Wednesday, August 10, 2011
Should I take him back or wait?
So I will just post briefly what's going on cause I would type for days lol. But okay so me and my ex-boyfriend and baby daddy would always fight and about 5 months ago he broke up with me and said it was because he wasn't happy. I am confused because in those 5 months we still fought and I have never felt so hurt in my life before, and still I stuck by him to wait it out and work things out since I was pregnant at the time. Well now I had my newborn girl and recently he went out to the bar with his brother and brothers friends and denied girls and told everyone he has a girlfriend and kids at home. (Obv. referring to me). Yesterday I asked him what was going on with us so that whatever decision he makes I will follow that path cause I didn't want to be stuck in the middle because my believes are I don't -make love- to people I don't date it doesn't make me feel good as a person.
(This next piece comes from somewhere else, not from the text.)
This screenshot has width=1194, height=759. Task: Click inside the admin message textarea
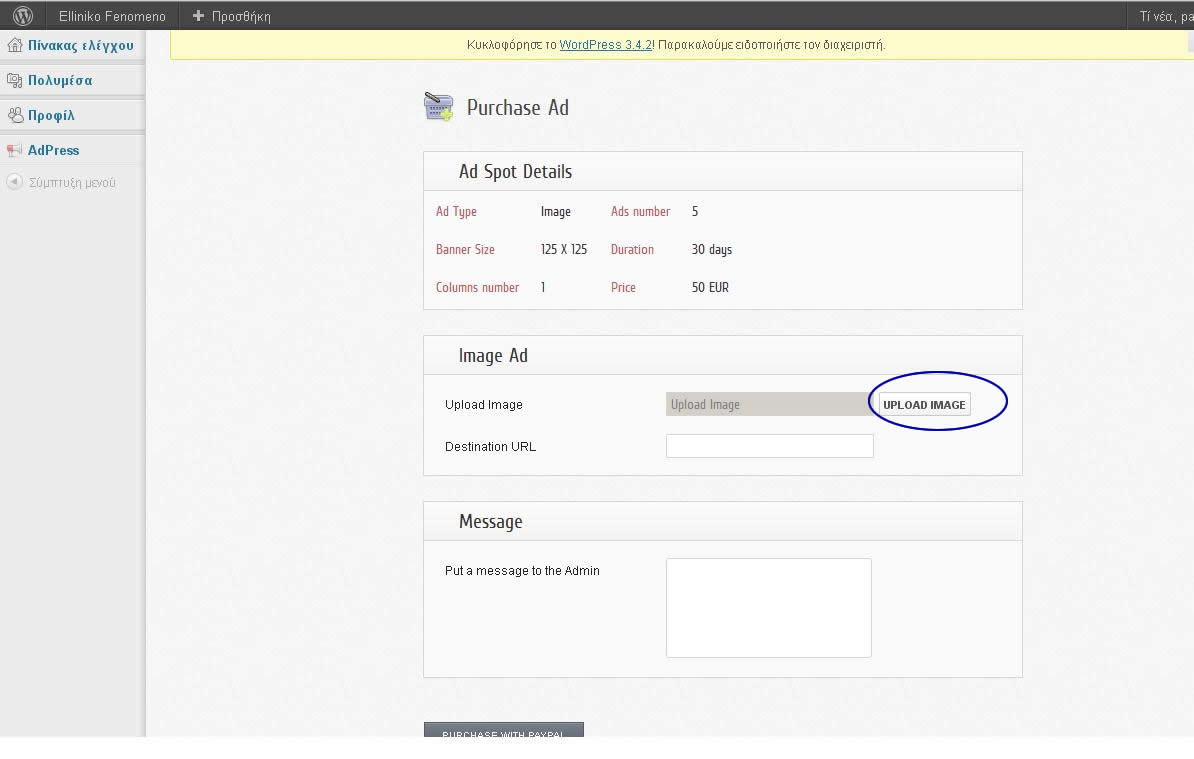coord(768,607)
Anywho he said that I was his girlfriend and I said -you didn't ask me out though- he replied with "I shouldn't have to" and I finally told him "but you put me through hell" THEEEN he said "Fine then your not my girlfriend?!" I am just so confused he kissed me after that and had to go to work since he was late. I have no idea what to do! I keep thinking of how he dumped me just before my birthday on valentines day, and how I was pregnant and how we fought and he wasn't there for me... then I think about how much I love him and I wouldn't mind working on things and taking counseling. But I just can't decide I kind of feel depressed and scared to tell him I love him again, I mean I do love him but I'm kinda scared I dunno what to do another part of me is smiling but then the memories.... please help?